**QUOTED TEXT**.
◇ ◇ ◇

July Reading Recap

Last month, despite a whirlwind trip, work on my dissertation, and preparations to move, I managed to read four books, which I am both pleased with and frustrated by.

My Name is Red – Orhan Pamuk
Reviewed here. This is the fourth book (third novel) of Pamuk’s I’ve read and I rank it alongside Snow in terms of quality, though it is a very different book. The three-headed tale–the completion of a magnificent illuminated manuscript that blends Western and Eastern style, Black’s courtship of Shekure, and a murder investigation–explores the nature of art and reality, love and lust, perfection and value, violence and sacrilege.

The Raw and the Cooked – Jim Harrison
A collection of essays by screenwriter, poet, and food/travel writer Jim Harrison. They essays themselves were hit and miss, some better, some worse and, particularly, the mixture of the high prose and low, gross words (e.g. weenie) were unsuccessful in this context (great writers do this well, here it struck me more as immature or added for shock value). What I enjoyed most was the consistent message of “a life well fed is a life well led,” as well as a joy in good food and good ingredients. Harrison laments the quality of food in American truck-stops and muses on how many Americans eat and enjoy crummy food because they do not know good food. Compare: Orwell in one of his pieces (Road to Wigan Pier, I think) shares an anecdote wherein lower classes preferred tinned milk to real milk because that is all they knew. Overall, I was glad to have read these essays, but came away with a achievable goal of drinking more wine and an impossible one of eating and drinking my way across Europe.

Last and First Men – Olaf Stapledon

Even more overwhelming was the discovery, borne in on them in the course of research, that the past had been not only brilliant but crazy.

◇ ◇ ◇

**STATED GOAL 1**. In the records, reproduce the lines from the one containing "The width and" through the one containing "(x=389, y=41)", both included, leaving out the pictures.
The records below have no connection to the reading recap.

**RECORDS FOR THE EXERCISE**.
◇ ◇ ◇

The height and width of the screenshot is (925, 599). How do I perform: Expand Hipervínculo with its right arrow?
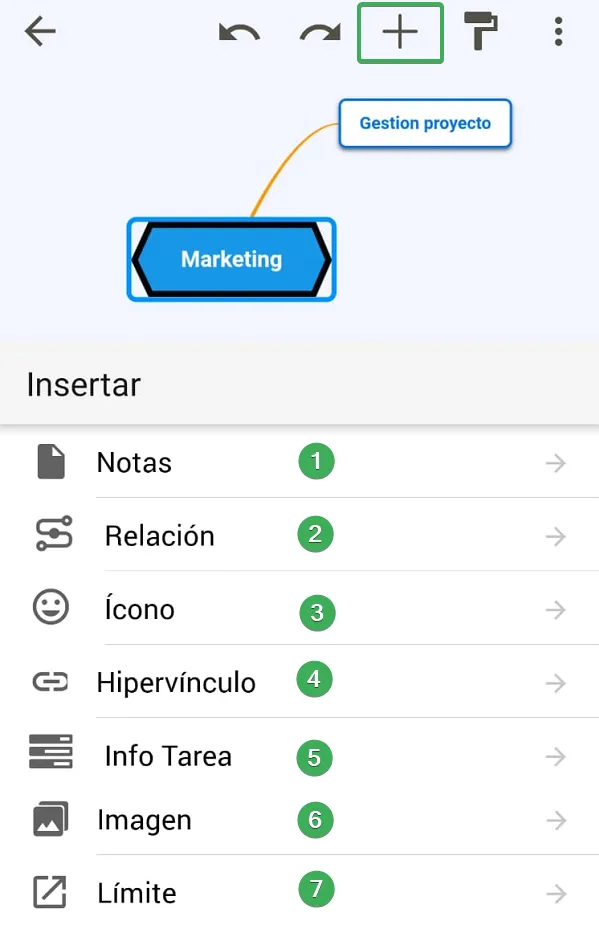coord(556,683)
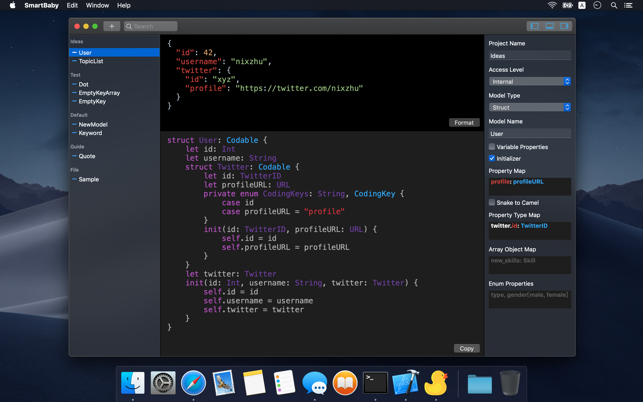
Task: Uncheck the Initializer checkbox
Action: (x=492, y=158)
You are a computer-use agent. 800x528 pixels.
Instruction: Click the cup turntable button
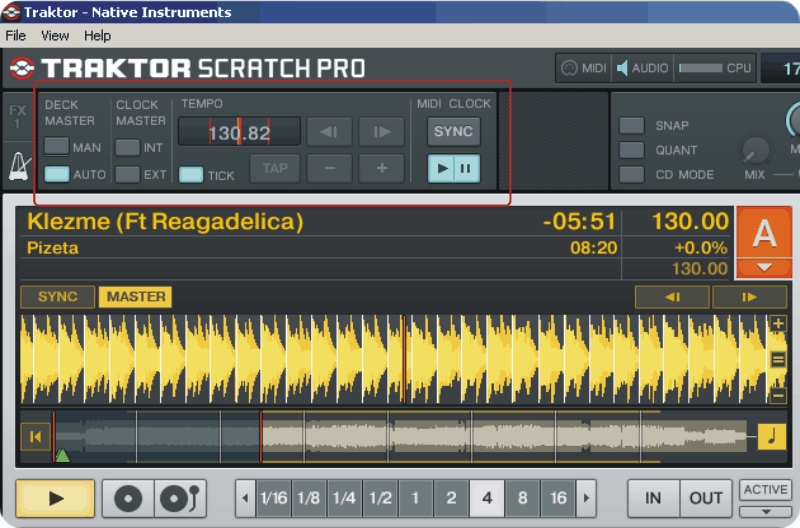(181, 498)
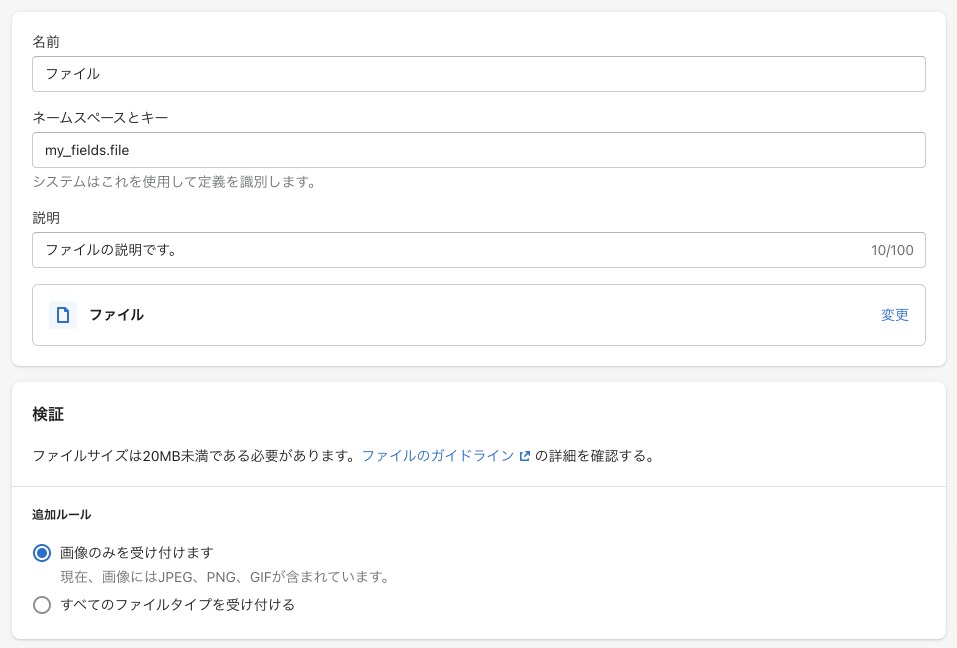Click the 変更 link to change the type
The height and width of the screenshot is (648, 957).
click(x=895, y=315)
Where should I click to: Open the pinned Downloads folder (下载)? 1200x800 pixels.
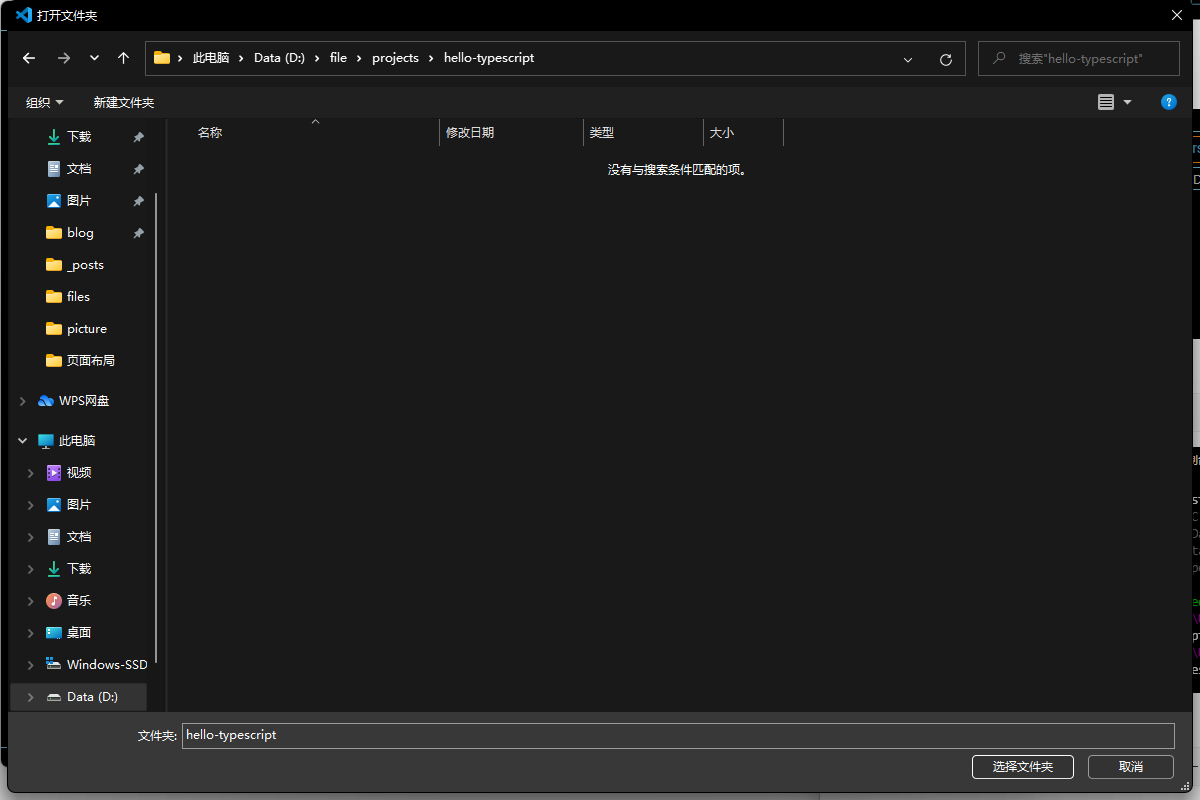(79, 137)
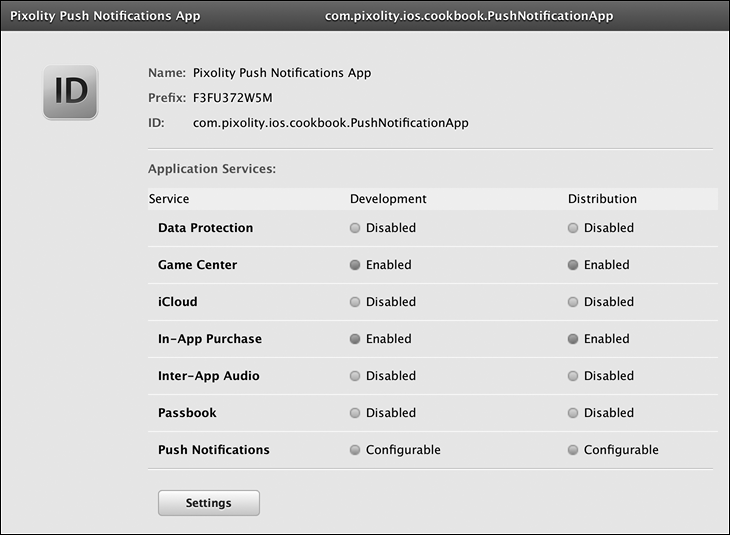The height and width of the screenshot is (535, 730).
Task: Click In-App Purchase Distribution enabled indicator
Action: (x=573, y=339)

◇ ◇ ◇

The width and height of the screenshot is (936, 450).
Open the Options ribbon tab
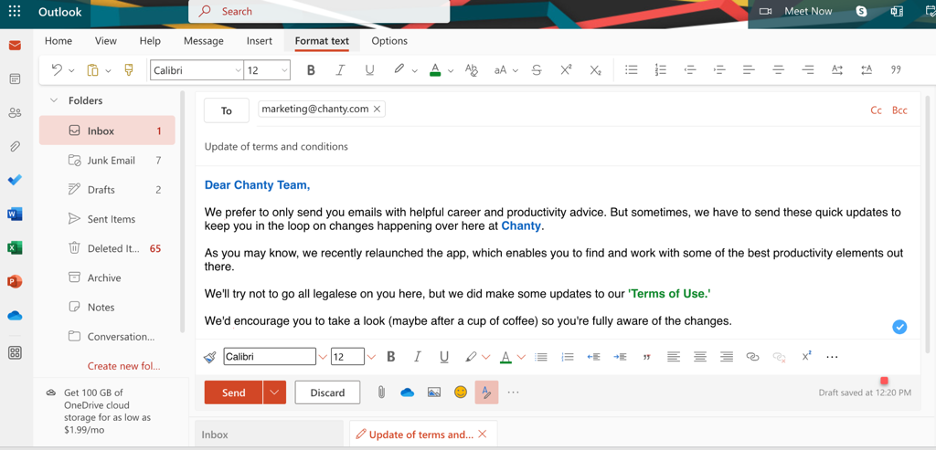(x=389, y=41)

◇ ◇ ◇

**STATED GOAL 2**. According to the reading recap, which other Pamuk book does the writer rank alongside My Name is Red for quality?

**FULL RESPONSE 1**.
The width and height of the screenshot is (936, 450).
Open the Options ribbon tab
(x=389, y=41)

**FULL RESPONSE 2**. Snow